EXERCISE GOAL: Write out all of the rows below verbatim, and leave the pictures out of your answer.

RECORDS TO PROCESS:
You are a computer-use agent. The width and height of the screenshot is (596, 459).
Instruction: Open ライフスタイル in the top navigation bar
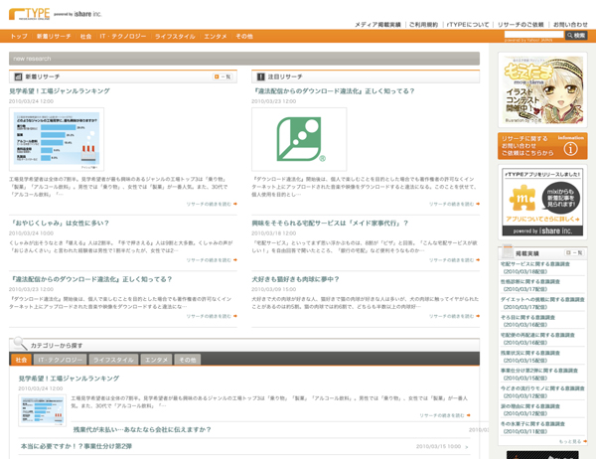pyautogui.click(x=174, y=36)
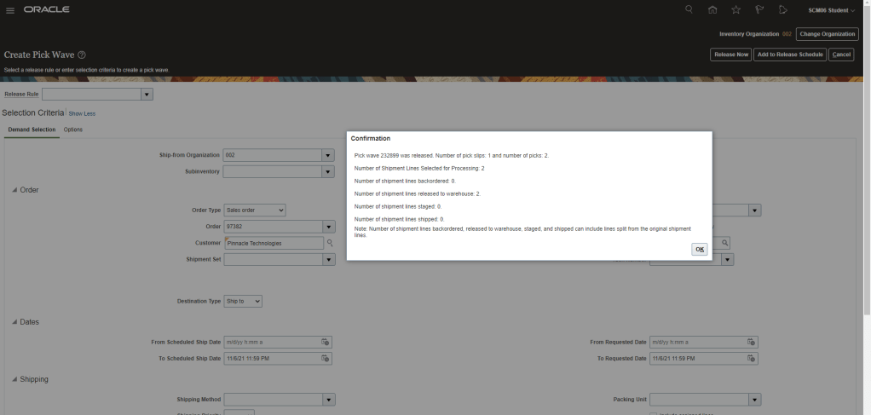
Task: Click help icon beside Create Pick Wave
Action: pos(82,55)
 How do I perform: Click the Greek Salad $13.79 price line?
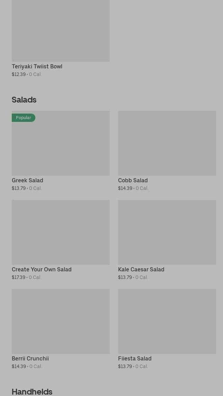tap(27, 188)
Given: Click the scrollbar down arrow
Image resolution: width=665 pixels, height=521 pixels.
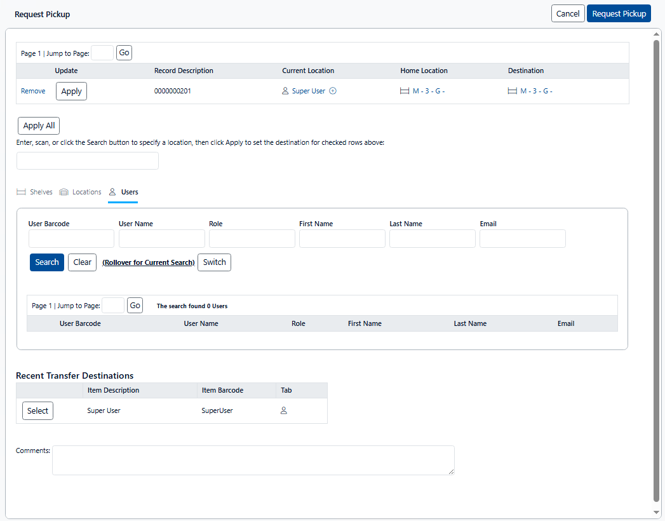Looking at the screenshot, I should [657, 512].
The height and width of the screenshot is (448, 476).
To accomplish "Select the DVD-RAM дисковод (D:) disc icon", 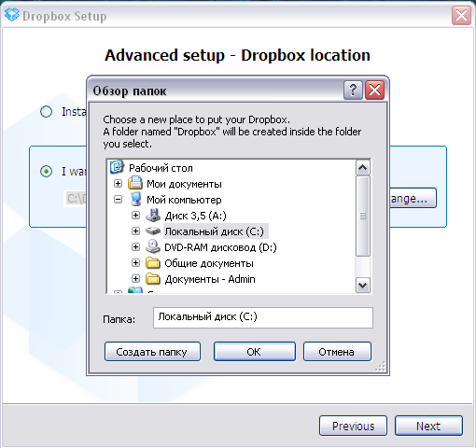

RESULT OF THE EXERCISE:
You are a computer-use agent. The width and height of the screenshot is (596, 459).
Instruction: Open ライフスタイル in the top navigation bar
pyautogui.click(x=174, y=36)
Task: Click help icon beside Create Pick Wave
Action: pos(82,55)
 How do I perform: Click the Greek Salad $13.79 price line?
tap(27, 188)
Given: Click the scrollbar down arrow
Image resolution: width=665 pixels, height=521 pixels.
Looking at the screenshot, I should [657, 512].
The height and width of the screenshot is (448, 476).
To accomplish "Select the DVD-RAM дисковод (D:) disc icon", 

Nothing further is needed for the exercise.